[begin Document excerpt]

Performers: Meg MacCaryNikolai Mishler, Marielle Young

Sound Design: Ben Gullard | Production Design: Marika Kent


SYNOPSIS

Artists copy one another, whether it be in the repetition of plots or the mimicking of styles. Copying can be viewed as a form of adaptation - one that allows for a process of transformation to take place between the product of one artistic practice into that of another. But how does this practice of copying affect the eventual adaptation? And can the copy ever be as sharply drawn as the original?

"copy"  noun \ ˈkä-pē

  • an imitation, transcript, or reproduction of an original work (such as a letter, a painting, a table, or a dress)

[end Document excerpt]
[begin Available data]

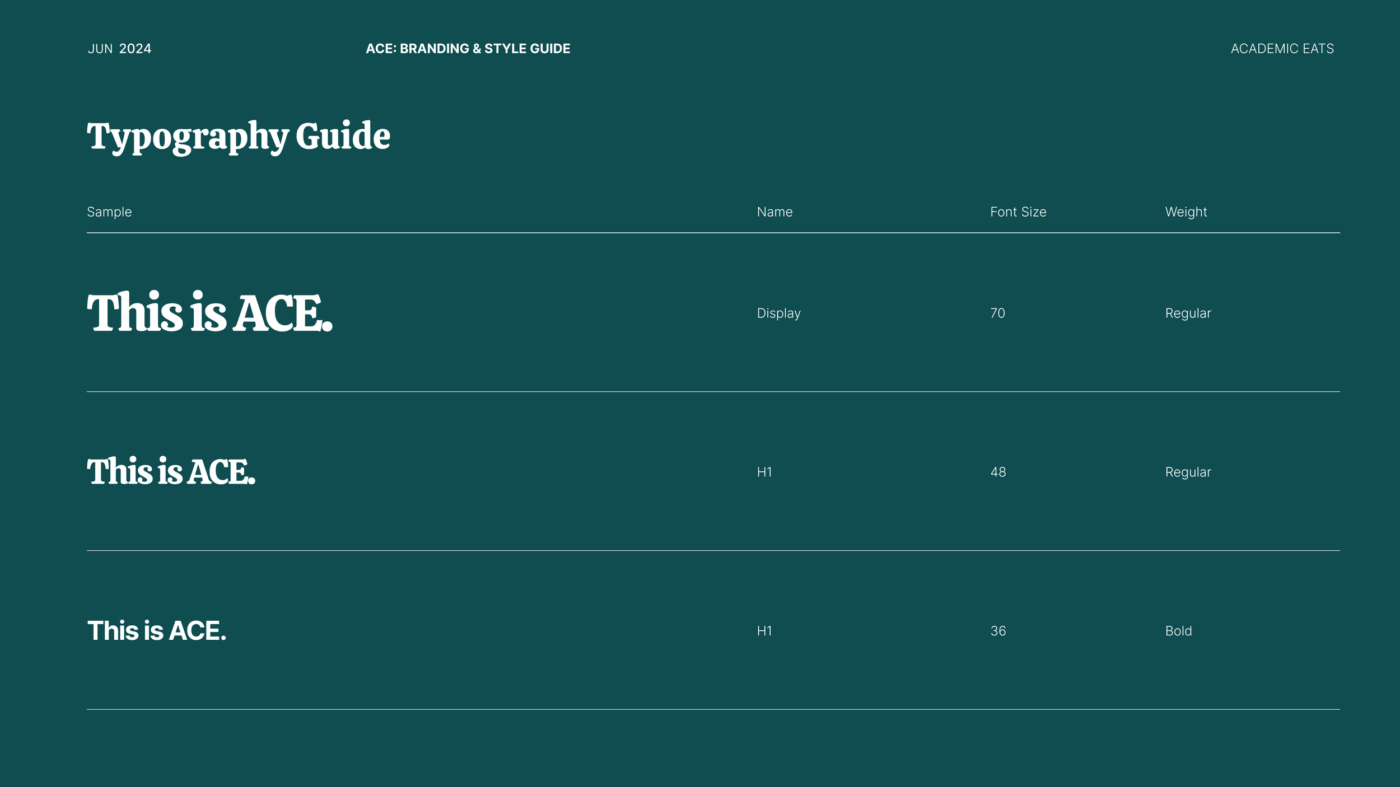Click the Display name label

[end Available data]

To be done:
1. Answer each question from the production notes, one line per answer, marked (a), (b) and (c) to match.
(a) Who is credited with sound design?
(b) According to the synopsis, copying can be viewed as a form of what?
(c) What four kinds of original work does the definition of "copy" give in parentheses?
2. Condense the production notes paragraph that begins "Artists copy one another" into a shorter version that keeps its main points.

Answers given:
1.
(a) Ben Gullard
(b) Adaptation
(c) A letter, a painting, a table, or a dress

2. Artists copy one another by repeating plots or mimicking styles. Copying can be seen as adaptation, transforming the product of one artistic practice into that of another. How does copying affect the eventual adaptation, and can a copy ever be as sharply drawn as the original?